As for Roman law, it adopts a pragmatic attitude that is revealing. From as early as the Law of the Twelve Tables in the 5th century BCE, certain magical practices were condemned — not as beliefs, but as acts deemed harmful: philtres injurious to others, drugs causing the death of the patient, spells disturbing public order. The Lex Cornelia de sicariis et veneficis, promulgated in the 1st century BCE and applied until the 6th century, prosecuted suppliers of love philtres and abortifacients, practitioners of binding spells, and preparers of drugs that had caused death. Magic was not persecuted as such — beliefs circulated freely. In fact, the limit set by the Romans is not so far removed from that which our own societies set today in the face of the markets of credulity: vast and flourishing, then as now.

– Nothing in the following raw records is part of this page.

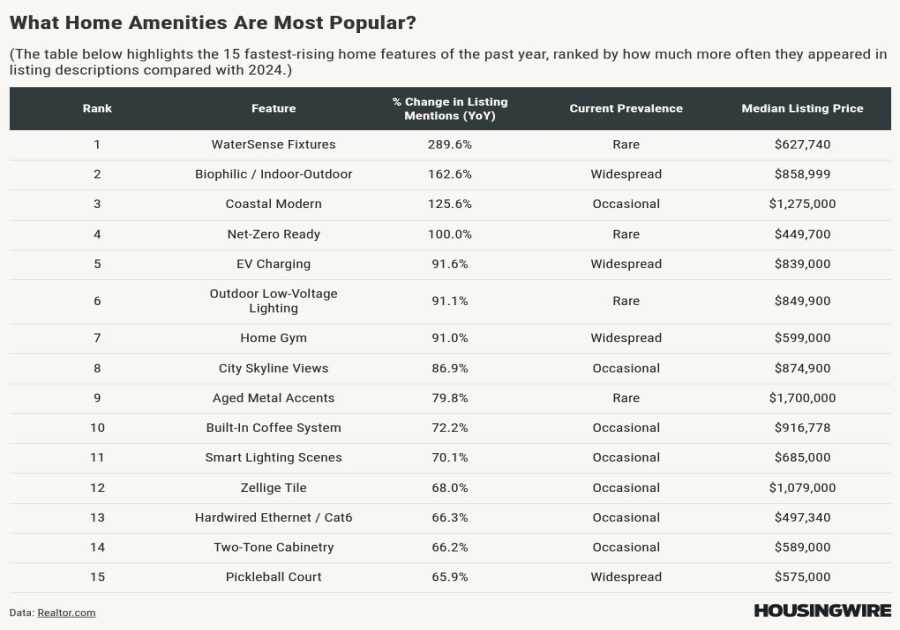Select the EV Charging feature cell
The image size is (900, 630).
coord(273,264)
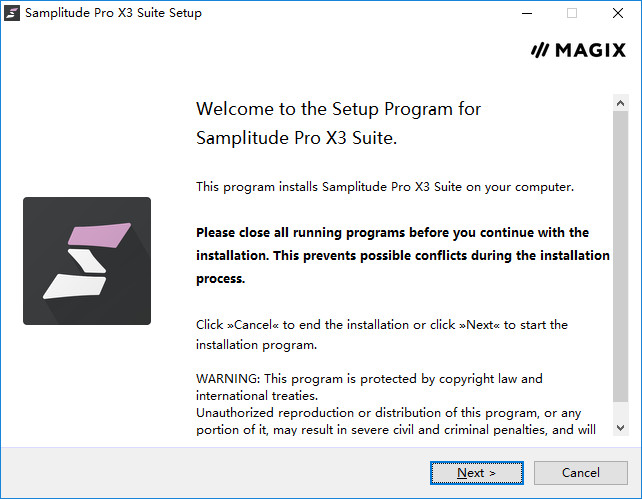Cancel the installation with the Cancel button
The image size is (642, 499).
click(580, 472)
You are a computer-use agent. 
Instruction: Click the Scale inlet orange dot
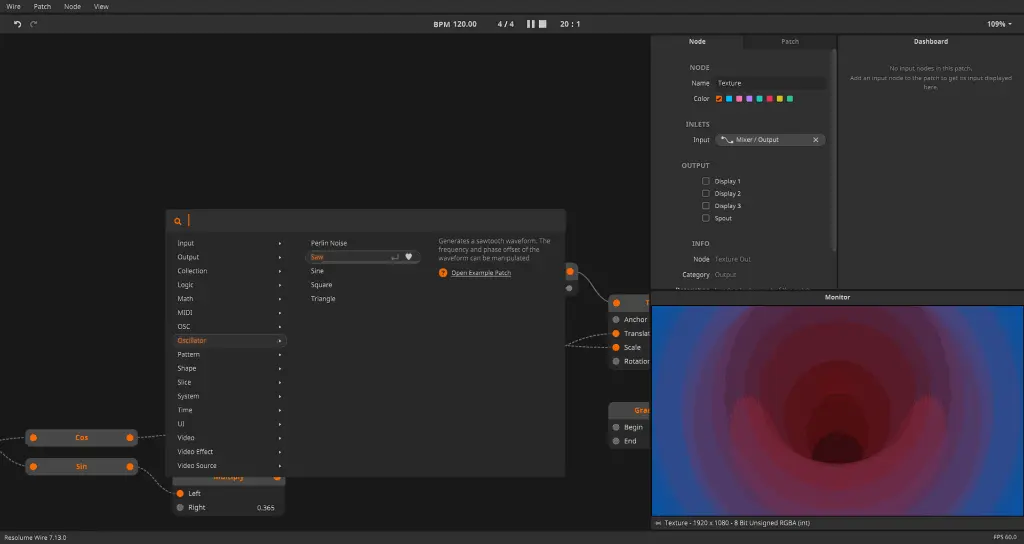point(616,347)
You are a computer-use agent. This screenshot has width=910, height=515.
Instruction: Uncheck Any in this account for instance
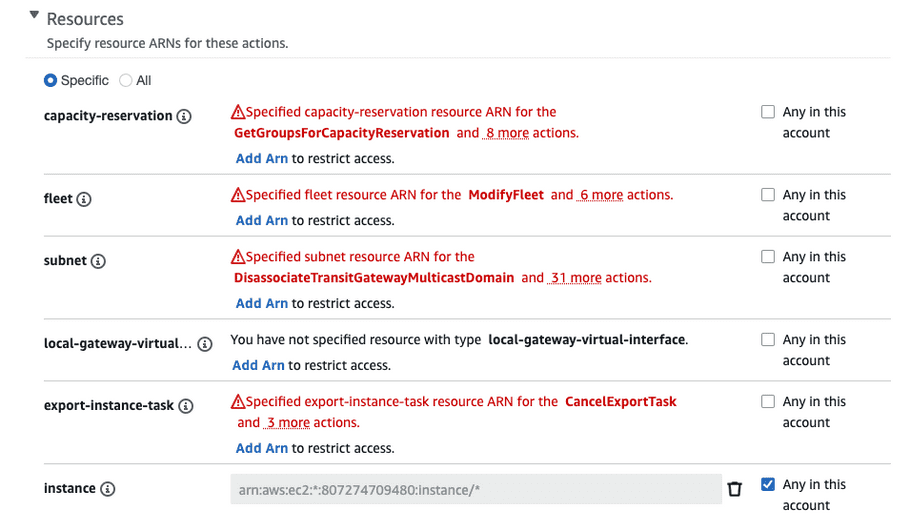(768, 484)
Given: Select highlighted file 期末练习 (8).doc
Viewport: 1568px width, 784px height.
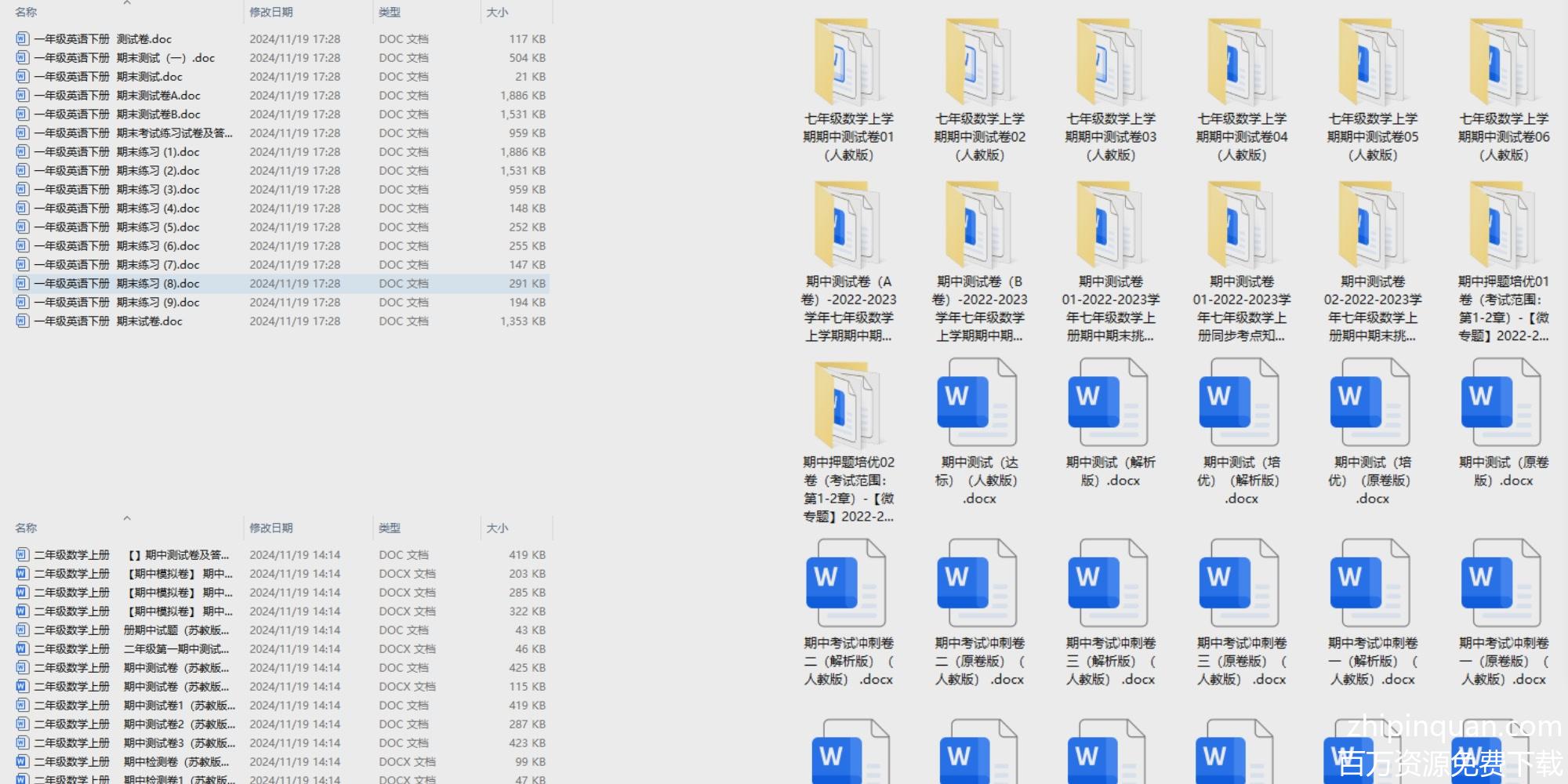Looking at the screenshot, I should pyautogui.click(x=118, y=284).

[1] Plutarch, Quaestiones convivales (Table Talk), III, 1, 647B: τὸν νάρκισσον ὡς ἀμβλύνοντα τὰ νεῦρα καὶ βαρύτητας ἐμποιοῦντα ναρκώδεις.
[2] Aristotle, Historia animalium, VIII, 1, 588b: Οὕτω δ’ ἐκ τῶν ἀψύχων εἰς τὰ ζῷα μεταβαίνει κατὰ μικρὸν ἡ φύσις, ὥστε τῇ συνεχείᾳ λανθάνειν τὸ μεθόριον αὐτῶν καὶ τὸ μέσον ποτέρων ἐστίν.

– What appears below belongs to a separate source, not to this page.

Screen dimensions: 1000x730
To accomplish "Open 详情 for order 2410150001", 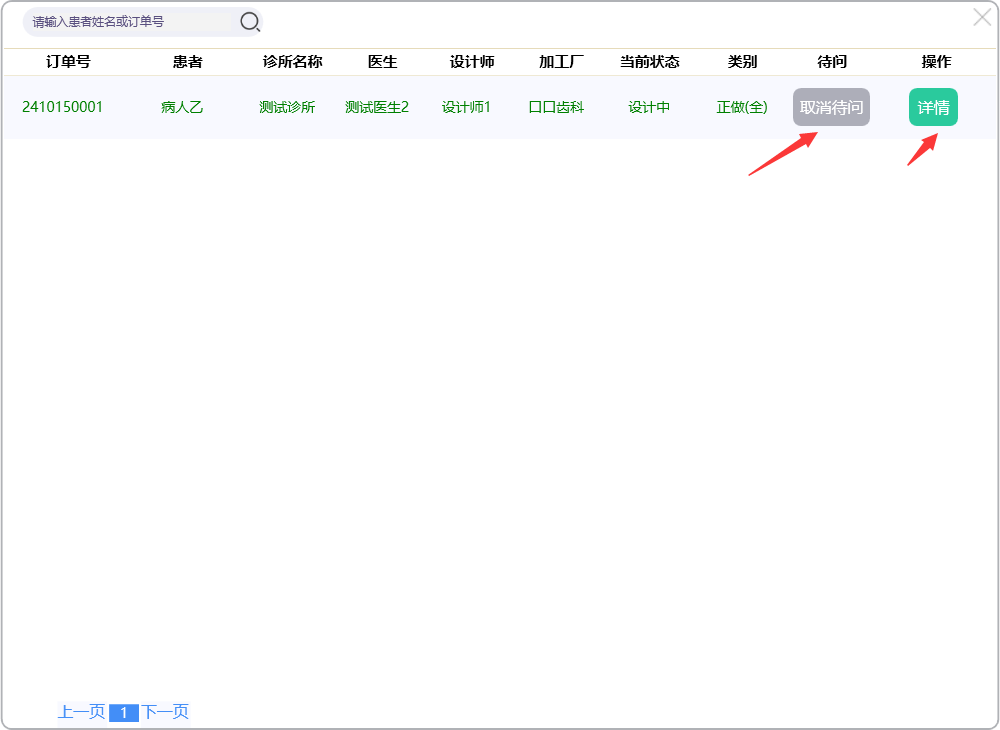I will coord(933,107).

[3] Aristotle, De partibus animalium, IV, 10, 686b: Ἔτι δʼ ἐλάττονος γινομένης τῆς αἰρούσης θερμότητος καὶ τοῦ γεώδους πλείονος, τά τε σώματα ἐλάττονα τῶν ζῴων ἐστὶ καὶ πολύποδα, τέλος δʼ ἄποδα γίνεται καὶτεταμένα πρὸς τὴν γῆν. Μικρὸν δʼ οὕτω προβαίνοντα καὶ τὴν ἀρχὴν ἔχουσι κάτω, καὶ τὸ κατὰ τὴν κεφαλὴν μόριον τέλος ἀκίνητόν ἐστι καὶ ἀναίσθητον, καὶ γίνεται φυτόν, ἔχον τὰ μὲν ἄνω κάτω, τὰ δὲ κάτω ἄνω· Αἱ γὰρ ῥίζαι τοῖς φυτοῖς στόματος καὶ κεφαλῆς ἔχουσι δύναμιν, τὸ δὲ σπέρμα τοὐναντίον· ἄνω γὰρ καὶ ἐπʼ ἄκροις γίνεται τοῖς πτόρθοις.
[4] Cited in Ducourthial, Flore magique et astrologique de l’Antiquité, Belin, 2003, chapter VI.

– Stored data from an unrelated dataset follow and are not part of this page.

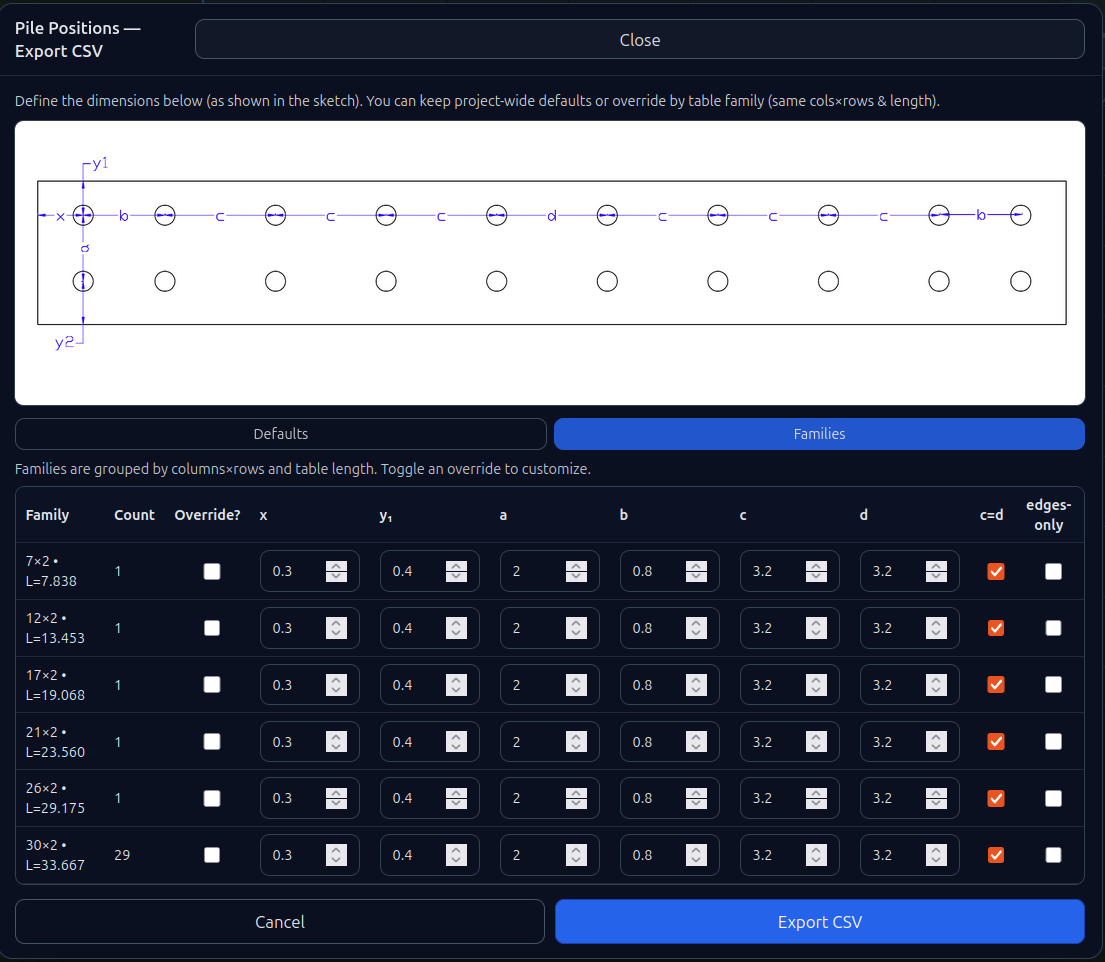Click the pile layout sketch diagram
Viewport: 1105px width, 962px height.
point(550,262)
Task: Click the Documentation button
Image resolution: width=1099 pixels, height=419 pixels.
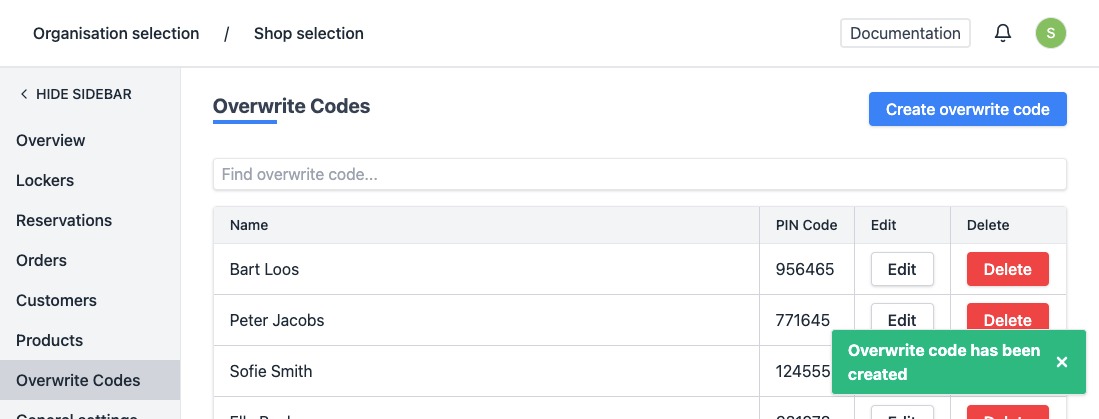Action: pyautogui.click(x=905, y=33)
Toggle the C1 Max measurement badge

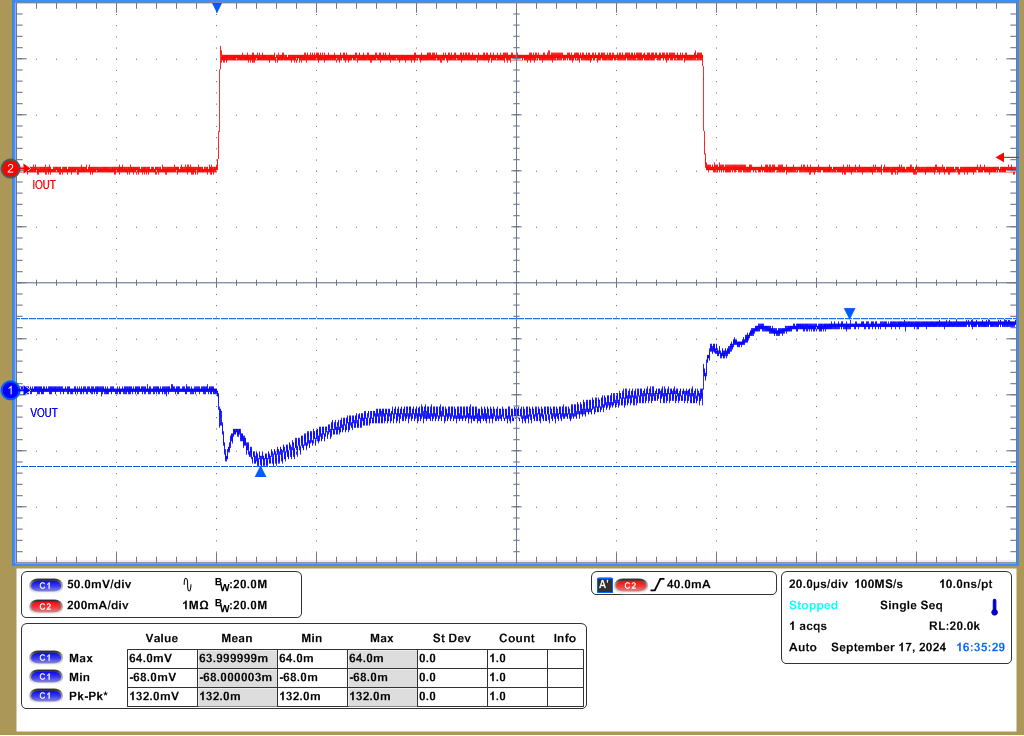coord(45,658)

[5] Pliny the Elder, Historia Naturalis, XXVII, 74: neque in alia herbarum fides est certior, ad quam medicinam nata sit.
[6] Pliny the Elder, Historia Naturalis, XXI, 42: praecipitur ante omnia, ut casti legant.
[7] Pliny the Elder, Historia Naturalis, XII, 54: nec ullo congressu feminarum funerumque […] pollui.
[8] Pliny the Elder, Historia Naturalis, XXIV, 181: jejunum esse debere qui colligat.
[9] Sophocles, Rhizotomoi (“The Root-Cutters”), fr. 534 Radt, cited in the scholium to Apollonius of Rhodes, Argonautica IV, 51–52, cited in Ducourthial, op. cit., ch. V.
[10] Ovid, Metamorphoses, VII, 182–183: egreditur tectis vestes induta recinctas, / nuda pedem, nudos umeris infusa capillos.
[11] Ovid, Metamorphoses, VII, 184–188: fertque vagos mediae per muta silentia noctis / incomitata gradus: homines volucresque ferasque / solverat alta quies, nullo cum murmure saepes, / inmotaeque silent frondes, silet umidus aer, / sidera sola micant.
[12] Pliny the Elder, Natural History, XXV, 148–150 for the mandrake; for hellebore, see also Theophrastus, Historia Plantarum IX, 8, 7.
[13] Theophrastus, Historia Plantarum IX, 8, 7–8; Pliny the Elder, Natural History XXV, 29 (peony), XXV, 69 (centauris), and XXV, 50 for black hellebore and the eagle.
[14] Pliny the Elder, Historia Naturalis, XXI, 42: circumscriptam mucrone gladii orbe triplici cum legerunt, protinus in caelum adtollunt.
[15] Theophrastus, Historia Plantarum, IX, 8, 8: περιγράφειν δὲ καὶ τὸν μανδραγόραν εἰς τρὶς ξίφει, τέμνειν δὲ πρὸς ἑσπέραν βλέποντα. […] περιγράφειν δὲ καὶ τὸν ἐλλέβορον τὸν μέλανα καὶ τέμνειν ἱστάμενον πρὸς ἕω καὶ κατευχόμενον·
[16] Nail for sideritis: Pliny, H. N. XXVI, 24; gold ring for knotgrass: pseudo-Apuleius, Herbarius XVIII; bone of a dead animal for henbane: cited in Ducourthial, op. cit., chapter V.
[17] Papyri Graecae Magicae IV, 286–295 (Grand Papyrus Magique de Paris, BnF, suppl. gr. 574).
[18] Theophrastus, Historia Plantarum, IX, 8, 7: τὸ δ᾽ ἐπευχόμενον τέμνειν οὐθὲν ἴσως ἄτοπον· ἀλλ᾽ εἴ τι καὶ ἄλλο προστιθέασιν.